[Instructions to follow]
Return the material below exactly, but only from the line with "Image resolution: width=950" through the line with "Given: Click the Search field in the header", and without its pictures.

*** Supplied data Section Begins ***

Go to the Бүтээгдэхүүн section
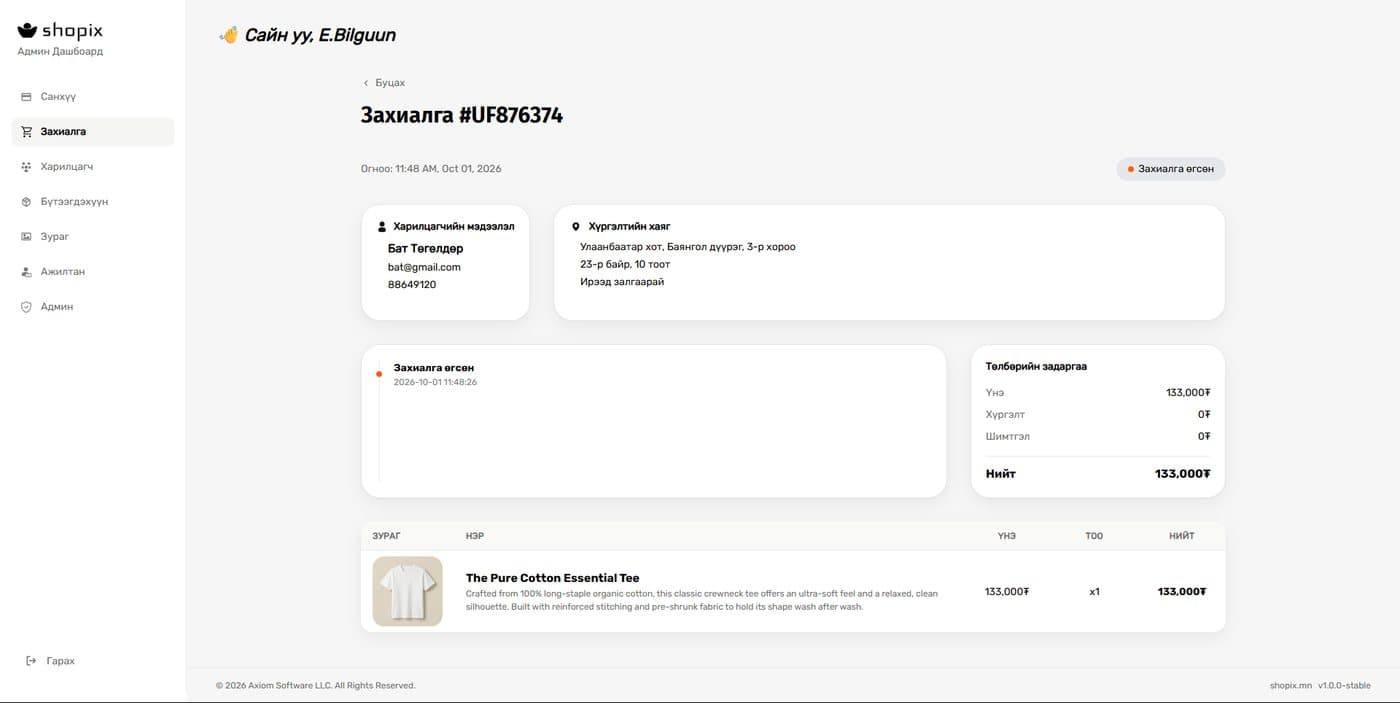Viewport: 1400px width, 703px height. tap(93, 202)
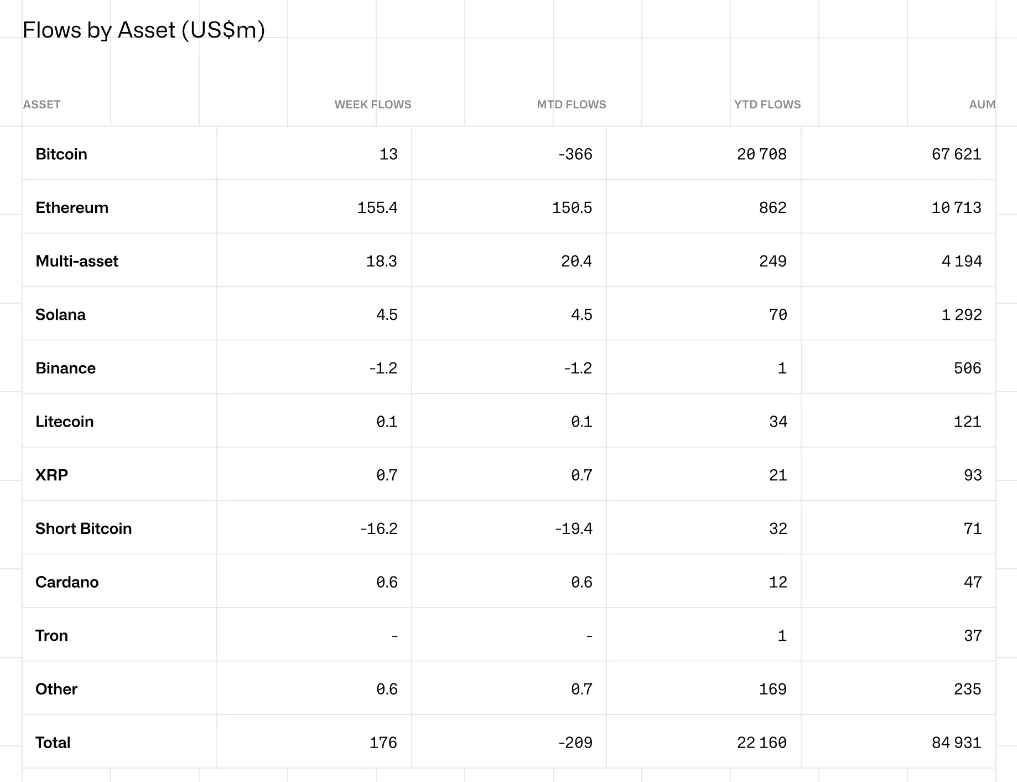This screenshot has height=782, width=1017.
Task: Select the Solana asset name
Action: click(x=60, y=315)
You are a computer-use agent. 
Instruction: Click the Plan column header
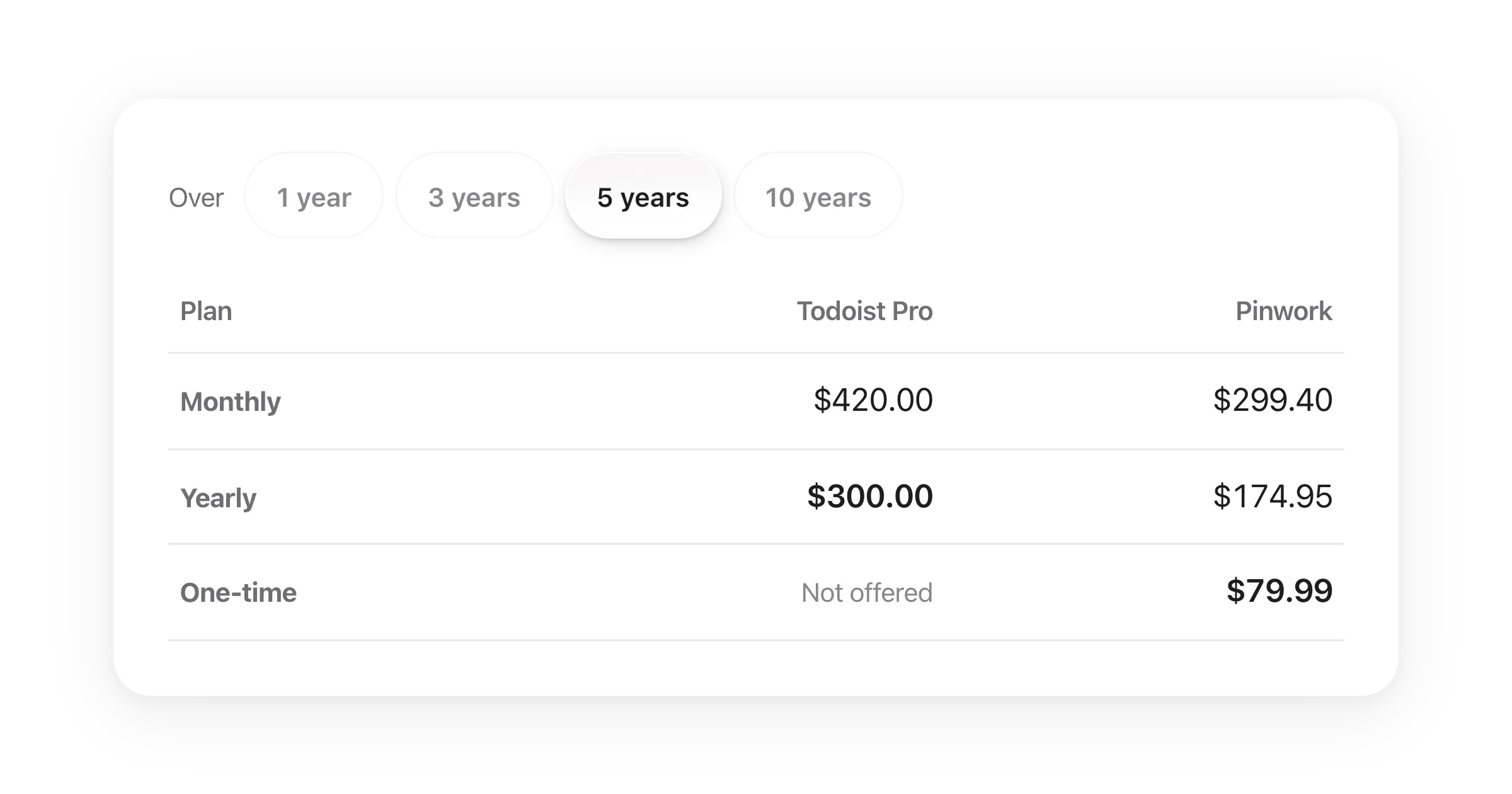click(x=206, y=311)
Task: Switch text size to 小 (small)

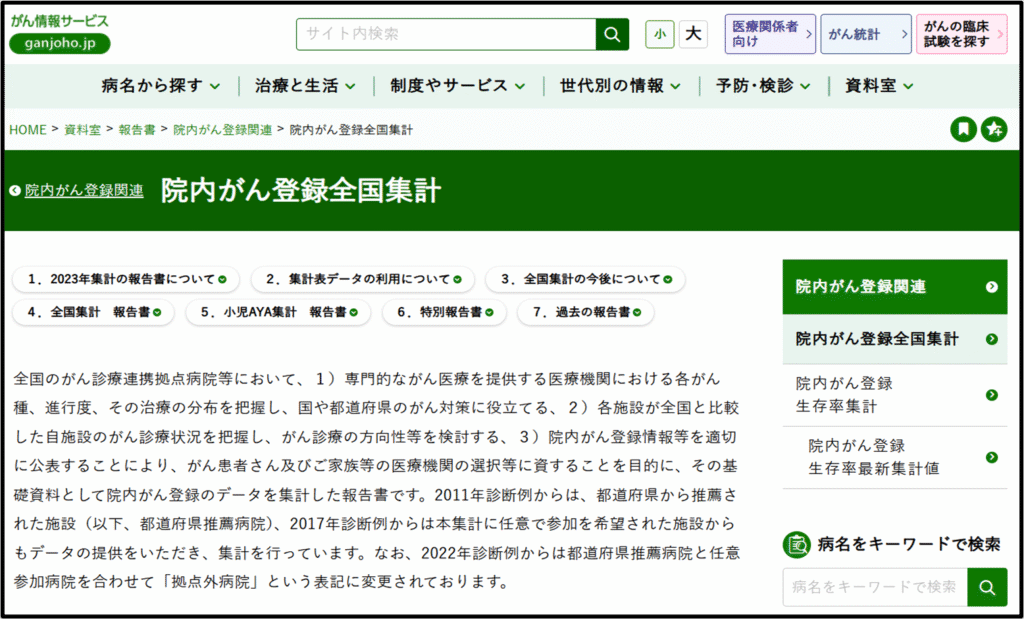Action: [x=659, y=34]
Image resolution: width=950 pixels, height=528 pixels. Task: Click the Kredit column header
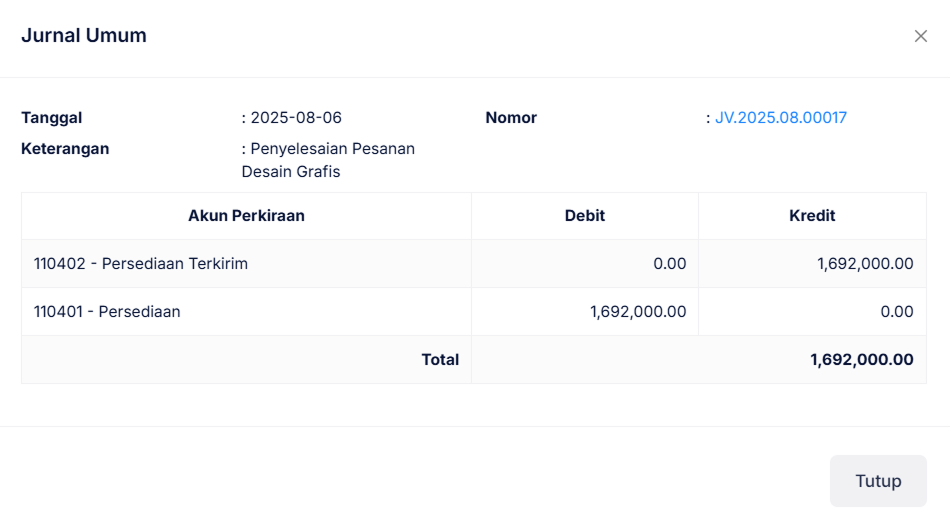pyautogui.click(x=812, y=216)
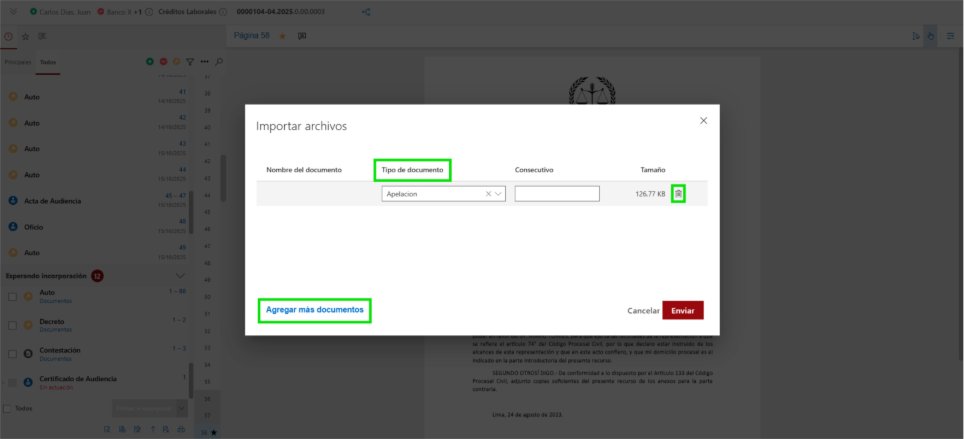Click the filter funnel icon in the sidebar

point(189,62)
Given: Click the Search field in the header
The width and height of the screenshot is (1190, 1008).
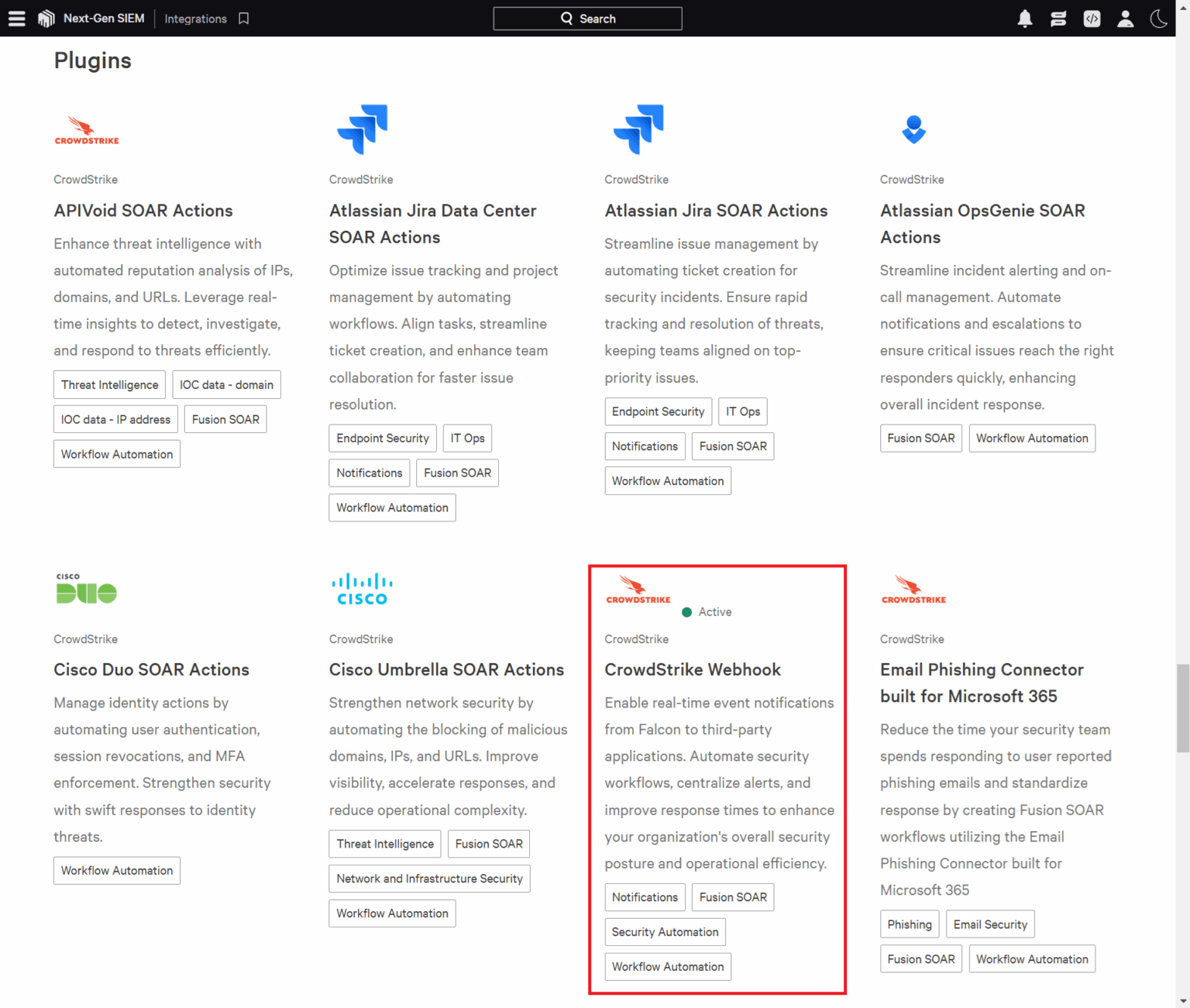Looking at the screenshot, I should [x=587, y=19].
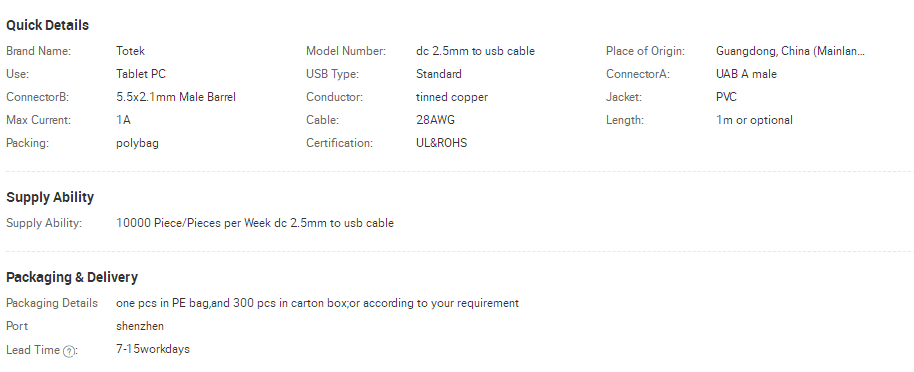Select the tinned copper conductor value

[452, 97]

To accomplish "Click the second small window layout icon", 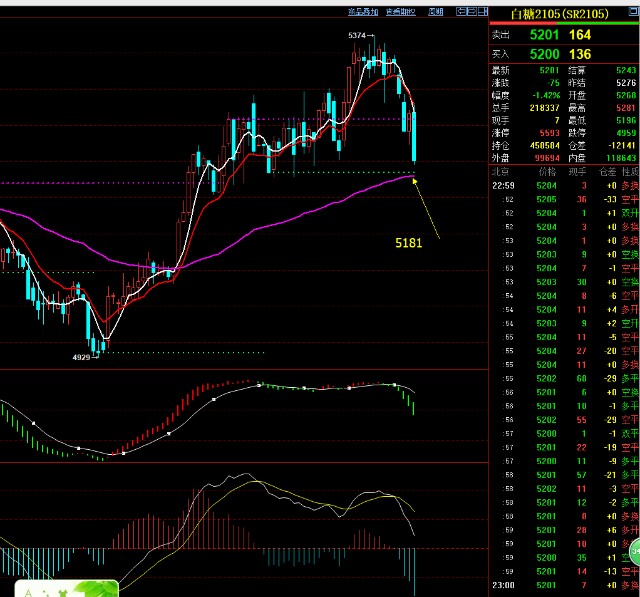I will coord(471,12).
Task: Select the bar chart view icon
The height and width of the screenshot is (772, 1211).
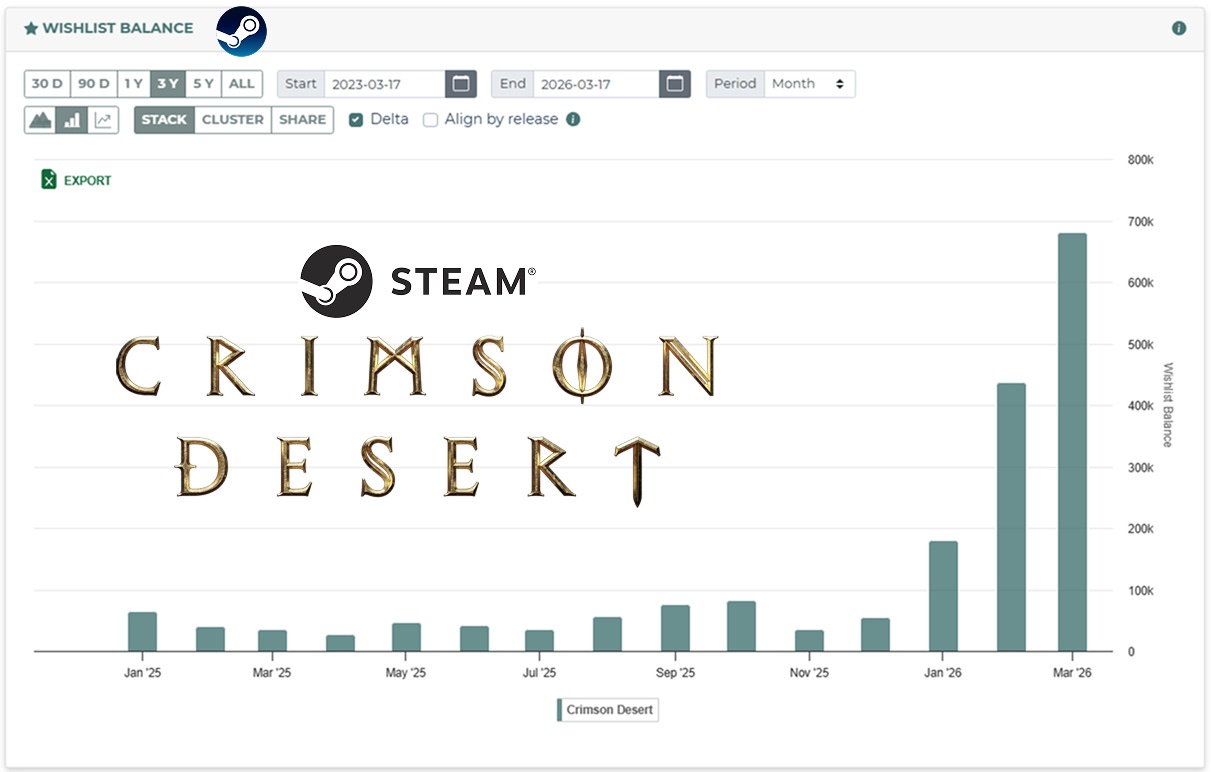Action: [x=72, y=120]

*** Supplied data Section Ends ***

[Answer space]
Image resolution: width=950 pixels, height=528 pixels. Task: Click the Kredit column header
pyautogui.click(x=812, y=216)
Click the filter funnel icon in the sidebar

point(189,62)
Given: Click the Search field in the header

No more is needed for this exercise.